Implicit Runge-Kutta Methods

3. Implicit Runge-Kutta Methods#

Runge-Kutta methods can be either an explicit or implicit methods depending on the functions used to calculate the stage values. We have seen in the previous chapter on explicit methods that they are straightforward to apply, however they are not always suitable for solving ODEs that are stiff. This is why we need to also consider implicit methods.

Recall that the general form of a Runge-Kutta method to solve a first-order ODE \(y'=f(t,y)\) is

\[\begin{split} \begin{align*} y_{n+1} &=y_n + h \sum_{i=1}^s b_i k_i,\\ k_i &=f(t_n +c_i h,y_n + h \sum_{j=1}^s a_{ij} k_j). \end{align*} \end{split}\]

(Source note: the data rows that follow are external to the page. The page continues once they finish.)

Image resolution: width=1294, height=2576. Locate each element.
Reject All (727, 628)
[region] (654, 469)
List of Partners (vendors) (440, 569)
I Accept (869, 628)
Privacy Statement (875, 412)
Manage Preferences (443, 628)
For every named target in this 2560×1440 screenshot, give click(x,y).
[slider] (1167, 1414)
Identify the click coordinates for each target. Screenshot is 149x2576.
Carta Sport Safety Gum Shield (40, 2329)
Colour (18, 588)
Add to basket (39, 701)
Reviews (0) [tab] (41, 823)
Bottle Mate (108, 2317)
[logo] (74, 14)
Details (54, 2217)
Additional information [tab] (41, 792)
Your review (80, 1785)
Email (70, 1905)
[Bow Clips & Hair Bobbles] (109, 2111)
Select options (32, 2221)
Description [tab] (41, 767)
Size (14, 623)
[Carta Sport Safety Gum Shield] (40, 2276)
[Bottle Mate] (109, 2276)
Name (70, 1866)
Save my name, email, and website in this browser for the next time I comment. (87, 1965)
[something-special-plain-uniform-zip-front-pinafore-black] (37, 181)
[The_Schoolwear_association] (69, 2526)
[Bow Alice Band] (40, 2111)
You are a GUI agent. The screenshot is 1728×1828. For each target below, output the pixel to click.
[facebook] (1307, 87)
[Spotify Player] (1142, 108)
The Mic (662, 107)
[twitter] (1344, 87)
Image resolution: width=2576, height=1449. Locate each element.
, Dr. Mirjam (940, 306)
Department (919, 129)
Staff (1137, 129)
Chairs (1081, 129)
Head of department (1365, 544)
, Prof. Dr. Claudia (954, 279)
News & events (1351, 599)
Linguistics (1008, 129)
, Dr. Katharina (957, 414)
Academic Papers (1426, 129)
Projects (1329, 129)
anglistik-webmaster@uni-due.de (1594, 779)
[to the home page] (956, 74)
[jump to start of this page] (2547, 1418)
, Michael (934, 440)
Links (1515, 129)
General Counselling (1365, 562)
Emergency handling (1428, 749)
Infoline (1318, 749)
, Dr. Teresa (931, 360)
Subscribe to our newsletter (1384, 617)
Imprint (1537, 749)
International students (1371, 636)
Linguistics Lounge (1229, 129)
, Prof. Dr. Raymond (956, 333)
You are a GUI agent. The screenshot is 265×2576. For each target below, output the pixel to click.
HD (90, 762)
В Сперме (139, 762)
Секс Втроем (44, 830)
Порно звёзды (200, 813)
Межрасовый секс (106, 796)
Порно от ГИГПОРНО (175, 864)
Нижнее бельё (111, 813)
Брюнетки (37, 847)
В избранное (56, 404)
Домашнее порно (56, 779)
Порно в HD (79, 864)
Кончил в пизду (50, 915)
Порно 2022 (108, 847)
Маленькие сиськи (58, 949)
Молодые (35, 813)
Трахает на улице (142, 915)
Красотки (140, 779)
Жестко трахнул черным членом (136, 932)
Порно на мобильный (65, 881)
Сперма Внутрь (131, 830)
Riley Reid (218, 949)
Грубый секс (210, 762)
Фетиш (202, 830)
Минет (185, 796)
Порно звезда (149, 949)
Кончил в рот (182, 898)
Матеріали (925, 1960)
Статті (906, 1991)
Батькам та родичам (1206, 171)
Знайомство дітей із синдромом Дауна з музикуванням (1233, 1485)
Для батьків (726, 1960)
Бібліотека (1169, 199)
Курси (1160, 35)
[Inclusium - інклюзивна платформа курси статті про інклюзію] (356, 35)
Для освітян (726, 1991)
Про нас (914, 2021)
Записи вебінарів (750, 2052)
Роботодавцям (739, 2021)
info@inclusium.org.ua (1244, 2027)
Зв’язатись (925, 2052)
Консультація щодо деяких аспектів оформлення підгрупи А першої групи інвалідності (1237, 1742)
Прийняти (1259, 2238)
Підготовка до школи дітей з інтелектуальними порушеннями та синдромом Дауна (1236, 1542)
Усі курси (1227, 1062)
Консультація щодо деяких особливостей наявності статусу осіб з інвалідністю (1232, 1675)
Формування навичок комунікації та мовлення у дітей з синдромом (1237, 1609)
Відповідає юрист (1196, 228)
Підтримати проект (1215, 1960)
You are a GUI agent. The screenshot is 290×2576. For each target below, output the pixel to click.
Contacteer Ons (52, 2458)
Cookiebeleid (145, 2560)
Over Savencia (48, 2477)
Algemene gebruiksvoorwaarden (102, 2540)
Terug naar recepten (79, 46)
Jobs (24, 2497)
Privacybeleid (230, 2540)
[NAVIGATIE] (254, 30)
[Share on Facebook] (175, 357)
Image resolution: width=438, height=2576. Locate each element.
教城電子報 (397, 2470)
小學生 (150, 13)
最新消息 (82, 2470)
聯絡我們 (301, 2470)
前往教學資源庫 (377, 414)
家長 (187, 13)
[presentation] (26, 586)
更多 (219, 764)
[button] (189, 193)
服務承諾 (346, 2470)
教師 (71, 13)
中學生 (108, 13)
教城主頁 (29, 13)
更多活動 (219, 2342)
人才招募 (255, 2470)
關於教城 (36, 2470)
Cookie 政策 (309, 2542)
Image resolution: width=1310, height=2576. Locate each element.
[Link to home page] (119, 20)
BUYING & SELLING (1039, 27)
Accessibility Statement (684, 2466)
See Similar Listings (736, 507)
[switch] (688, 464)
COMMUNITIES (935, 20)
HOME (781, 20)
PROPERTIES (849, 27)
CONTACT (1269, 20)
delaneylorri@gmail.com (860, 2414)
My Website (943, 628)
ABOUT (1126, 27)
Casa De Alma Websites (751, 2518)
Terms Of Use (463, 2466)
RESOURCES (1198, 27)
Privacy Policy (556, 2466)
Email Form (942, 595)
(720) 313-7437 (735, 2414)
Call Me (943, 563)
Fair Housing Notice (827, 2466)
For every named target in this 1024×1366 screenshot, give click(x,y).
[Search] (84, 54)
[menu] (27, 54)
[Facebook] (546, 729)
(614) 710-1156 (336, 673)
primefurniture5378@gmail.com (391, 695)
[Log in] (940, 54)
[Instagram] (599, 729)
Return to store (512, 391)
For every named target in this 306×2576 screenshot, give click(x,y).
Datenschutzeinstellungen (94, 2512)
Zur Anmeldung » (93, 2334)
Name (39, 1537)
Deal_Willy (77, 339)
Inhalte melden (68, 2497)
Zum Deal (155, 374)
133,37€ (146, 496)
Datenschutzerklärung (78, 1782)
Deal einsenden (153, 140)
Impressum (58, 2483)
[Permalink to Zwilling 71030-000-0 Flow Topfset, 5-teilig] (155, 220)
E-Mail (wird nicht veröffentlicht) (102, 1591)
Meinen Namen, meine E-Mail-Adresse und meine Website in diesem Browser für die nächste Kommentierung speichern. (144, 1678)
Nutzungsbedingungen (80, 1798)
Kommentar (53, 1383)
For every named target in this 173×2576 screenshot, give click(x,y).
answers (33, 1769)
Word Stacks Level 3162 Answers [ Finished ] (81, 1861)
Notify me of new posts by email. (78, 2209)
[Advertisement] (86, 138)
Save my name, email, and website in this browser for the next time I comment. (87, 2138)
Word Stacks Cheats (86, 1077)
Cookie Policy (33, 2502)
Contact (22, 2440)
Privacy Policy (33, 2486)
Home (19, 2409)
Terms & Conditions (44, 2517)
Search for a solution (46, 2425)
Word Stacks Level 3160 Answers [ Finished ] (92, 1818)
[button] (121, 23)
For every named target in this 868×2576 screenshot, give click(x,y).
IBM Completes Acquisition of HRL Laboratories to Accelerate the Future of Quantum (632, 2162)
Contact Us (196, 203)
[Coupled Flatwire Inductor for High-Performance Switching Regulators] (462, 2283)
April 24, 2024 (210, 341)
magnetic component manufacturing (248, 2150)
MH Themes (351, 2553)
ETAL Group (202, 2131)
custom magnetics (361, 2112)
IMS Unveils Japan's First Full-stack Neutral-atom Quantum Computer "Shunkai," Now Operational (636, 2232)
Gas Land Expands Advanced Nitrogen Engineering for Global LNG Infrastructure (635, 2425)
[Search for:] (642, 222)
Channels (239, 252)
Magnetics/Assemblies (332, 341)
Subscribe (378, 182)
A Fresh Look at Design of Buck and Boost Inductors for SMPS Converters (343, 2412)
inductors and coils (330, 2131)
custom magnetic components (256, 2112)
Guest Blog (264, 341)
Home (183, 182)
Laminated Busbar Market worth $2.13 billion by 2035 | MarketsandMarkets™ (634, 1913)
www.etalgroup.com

Expanding out the stage value functions we have

\[\begin{split}\begin{align*} k_1 &= f(t_n + c_1 h, y_n + h (a_{11} k_1 + a_{12} k_2 + \cdots + a_{1s} k_s), \\ k_2 &= f(t_n + c_2 h, y_n + h (a_{21} k_1 + a_{22} k_2 + \cdots + a_{2s} k_s), \\ & \vdots \\ k_s &= f(t_n + c_1 h, y_n + h (a_{s1} k_1 + a_{s2} k_2 + \cdots + a_{ss} k_s). \end{align*}\end{split}\]

The value of \(k_1\) appears withing the function on the right-hand side of \(k_1\) and similar for the other stage values. This means these functions are implicit functions hence we have an implicit Runge-Kutta method. The Butcher tableau for an implicit method is

\[\begin{split} \begin{array}{c|cccc} c_1 & a_{11} & a_{12} & \cdots & a_{1s} \\ c_2 & a_{21} & a_{22} & \cdots & a_{2s} \\ \vdots & \vdots & \vdots & \ddots & \vdots \\ c_s & a_{s1} & a_{s2} & \cdots & a_{ss} \\ \hline & b_1 & b_2 & \cdots & b_s \end{array} \end{split}\]

Note that the \(A\) matrix in the upper right-hand region of an implicit method can have non-zero elements in them main diagonal and upper triangular region whereas the \(A\) matrix for an explicit method has non-zero elements in the lower triangular region only.